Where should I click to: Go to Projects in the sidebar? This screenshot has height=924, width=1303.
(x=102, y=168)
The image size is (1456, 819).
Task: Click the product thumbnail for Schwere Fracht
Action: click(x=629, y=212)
══════
_Task prompt_: All of the entries above must be transcribed exactly.

_Worked solution_:
Where should I click to: Go to Projects in the sidebar? This screenshot has height=924, width=1303.
(x=102, y=168)
The image size is (1456, 819).
Task: Click the product thumbnail for Schwere Fracht
Action: click(x=629, y=212)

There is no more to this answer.